- **Supplied text**
In this week’s Success Newsletter, I would like to explain how we are not all the same and what that signifies for relationships and business.
First a quick update:
“The art of flirting”
Read the transcript of the interview I gave to Sue McGarvie Clinical Therapist and Syndicated Talk Show host of Ottawa’s EZ Rock 99.7 “Love & Lipstick”, about flirting from the male perspective – which flirting techniques work with men and which don’t.
“The training – now also via webinar”
In response to requests from people outside the US, the training course for my unique therapeutic technique “Subconscious Rapid Transformation Technique” (SRTT) will now be conducted over the phone and via webinar so you can learn and follow along and ask questions via your computer from anywhere in the world, and, we have adjusted the dates to ensure everyone is accommodated. Are you one of the lucky few to grab the last places to make up the 15 people being accepted? Hurry!!!
Now, let’s talk about why we are not all the same and its implications.
This year, the T.I.M.M.-E Company, Inc. (Tolerance in Multi Media Education) – an educational company that teaches tolerance and diversity in schools, celebrated its 10th anniversary of the children’s book “We Are All The Same Inside.” The book’s message is to encourage children to celebrate our similarities while embracing each other’s differences.
And yes, it is true that were we to remove color, gender, culture, age and other differences such as socio-economic disparities, we would find that inside we are all very similar and accordingly we do also have common physical and emotional needs such as food, water, shelter, attention, approval, love & connection, security, challenges, significance, growth, and contribution – meaning and purpose. (See also my Newsletter from June 30, 2010: “Getting your six needs”)
Common humanity is one of the key messages of the 1985 classic film “The Breakfast Club”: beneath their obvious external differences, the geek, the sports jock, the princess, the criminal and the kook are in essence all the same, sharing the same fears, hopes, deepest emotions and problems.
However, there are also critical ways in which we are very different and that, in turn, can destroy relationships and our general happiness & enjoyment of life.
There were two brothers, just three years apart in age. Both boys suffered abuse from an angry alcoholic father and felt unloved by a mother who was self-absorbed and not very nurturing. When the two boys grew up, one became angry like his father and continued to be verbally abusive towards his mother. The second brother left home at a very young age, traveled the world and studied psychology in an attempt to understand and heal himself.
In another incident, three young boys were sitting at the edge of the road, playing, when a car drove by and ran over a cat. One boy laughed wickedly, another remained stunned, and the third boy ran away and subsequently grew up afraid of cats (interestingly, not cars, roads or driving.)
The point here is that we perceive events differently, we respond and react to them differently and we can all be affected differently by the same event. In other words, we are not all the same and yet, generally we expect other people to act, respond and behave the same way that we would do.

- **Task to carry out**
Answer these from the newsletter on how we are not all the same:
(a) How many people will be accepted for the SRTT training course?
(b) Which anniversary of the book "We Are All The Same Inside" did the T.I.M.M.-E Company celebrate this year?
(c) What did the third boy at the edge of the road grow up afraid of?

- **Dataset content**
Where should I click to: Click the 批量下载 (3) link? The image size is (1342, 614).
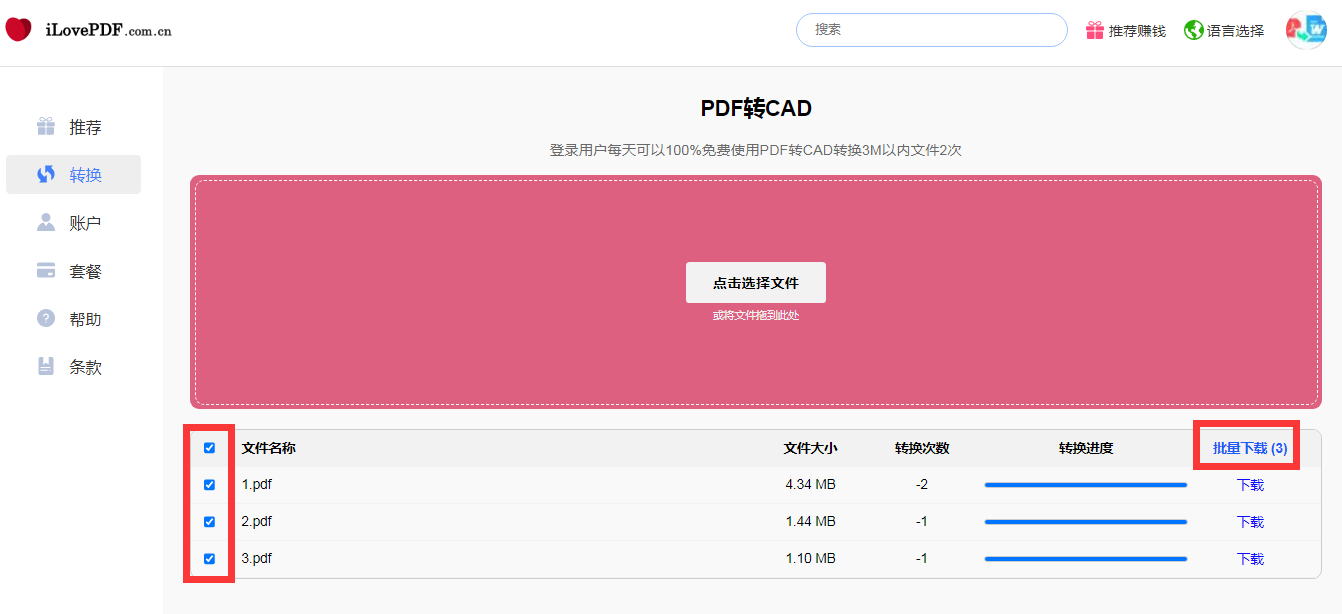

--

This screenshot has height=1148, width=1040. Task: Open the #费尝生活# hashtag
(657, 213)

- **Result**
(a) 15 people
(b) Its 10th anniversary
(c) Cats